It had been about four months since I’d been to the summit of Mt. San Jacinto. Last time there had been several feet of snow, and the summit had been an inhospitable place with frigid temperatures and buffeting winds. Not so today. Short sleeves and running shorts were the attire of the day, and the weather was more like Malibu Beach than the summit of a 10,000 foot peak.
I was running with Craig Kinard, a long-time backpacker, but relatively new convert to trail running. With the help of Team CrossFit Academy, Craig discovered he likes to run up mountains, and has done well in both the Baldy Run to the Top and Mt. Wilson trail races. Next month he’s planning to run his first ultra — the Mt. Disappointment 50K.
Today we were doing an approximately 20 mile course from Long Valley (8400′), near the top of the Palm Springs Tram, up to San Jacinto Peak (10,834′), then down to the historic Tahquitz Peak Fire Lookout (8,828′). From the Lookout we would return to the Tram by way of Hidden Lake Divide. Totaling about 4000′, the ups and downs would be good training for the 6200′ of elevation gain in this year’s Mt. Disappointment race.

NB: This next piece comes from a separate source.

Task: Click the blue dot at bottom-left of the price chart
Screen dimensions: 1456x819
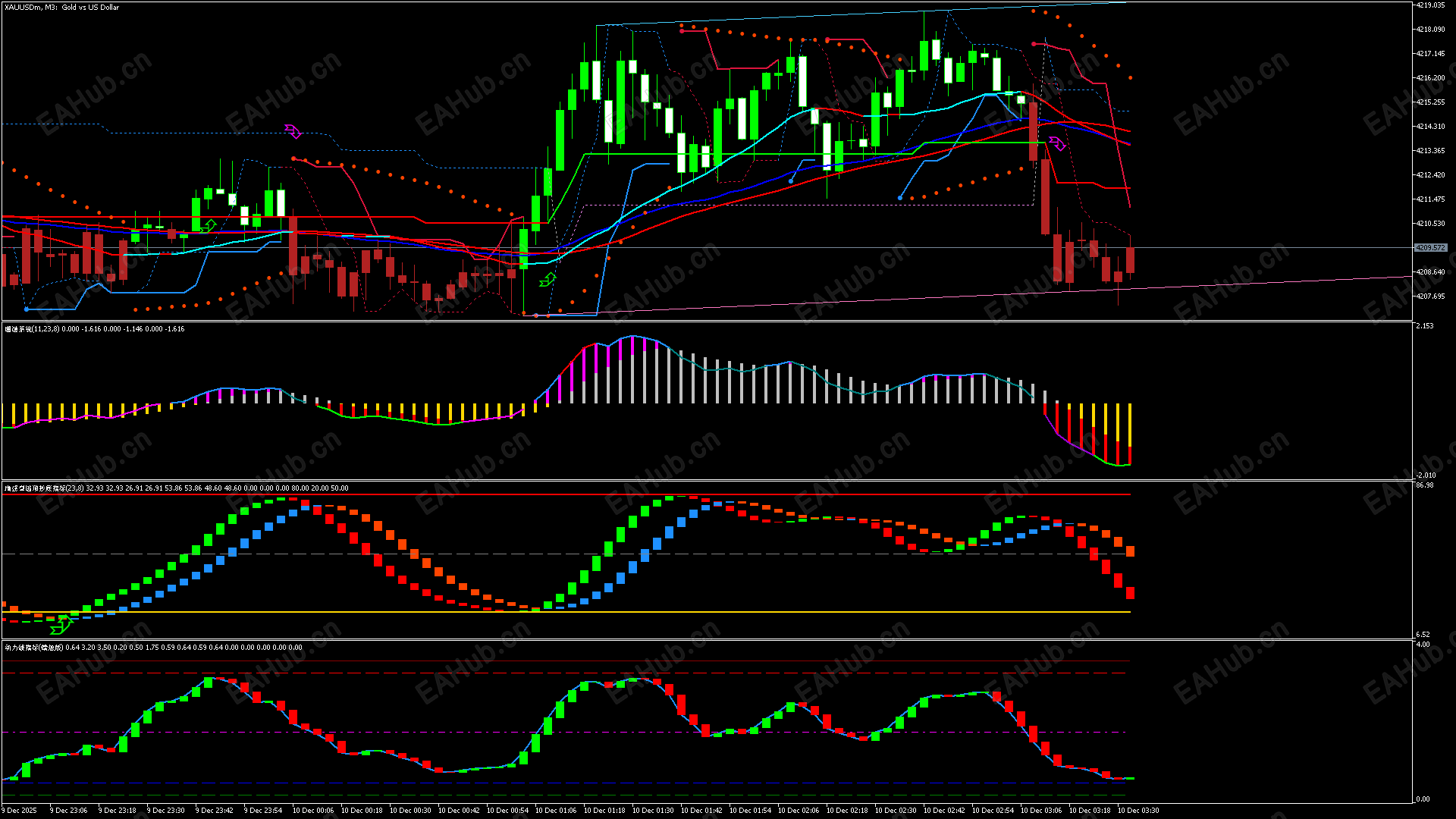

Winter snow translates to Summer water, and its beneficial effects could be seen in everything from the new growth on the chinquapin to the healthy green of the pines. Wellman Cienega was a green wonderland of ferns and corn lily, and near Skunk Cabbage Meadow bright yellow lemon lilies were sprinkled among the bracken and old growth Jeffrey pines. In places western azalea bloomed in profusion, its sweet fragrance mixing with the smells of damp earth and sun-warmed pine needles.
Smoke from the Eagle Fire remained trapped below a strong inversion most of the morning, and for a while views of Tahquitz Peak were crisp and clear. As temps warmed the inversion weakened and there was a flare-up on the Eagle Fire. By the time we reached Tahquitz Peak Lookout, a smoky haze had moved into the area.
At the fire lookout volunteer host Joe Mendoza described the history of the tower and demonstrated the use of the Osborne Fire Finder. Using an earlier sighting he plotted the location of the fire and showed us it was in the vicinity of Warner Hot Springs. He also showed us the “hot seat” used in lightning storms. Thanks Joe!